Gather every line below that contains the string "width" and copy each one in full. Case counts.

Records supplied:
——

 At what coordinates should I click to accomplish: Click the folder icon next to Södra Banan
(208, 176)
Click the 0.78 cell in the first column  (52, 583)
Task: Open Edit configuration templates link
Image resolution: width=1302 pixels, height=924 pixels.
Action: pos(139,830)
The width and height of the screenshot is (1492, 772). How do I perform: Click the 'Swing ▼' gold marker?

——

Finished answer:
Image resolution: width=1302 pixels, height=924 pixels.
The width and height of the screenshot is (1492, 772). How do I perform: Click the 'Swing ▼' gold marker?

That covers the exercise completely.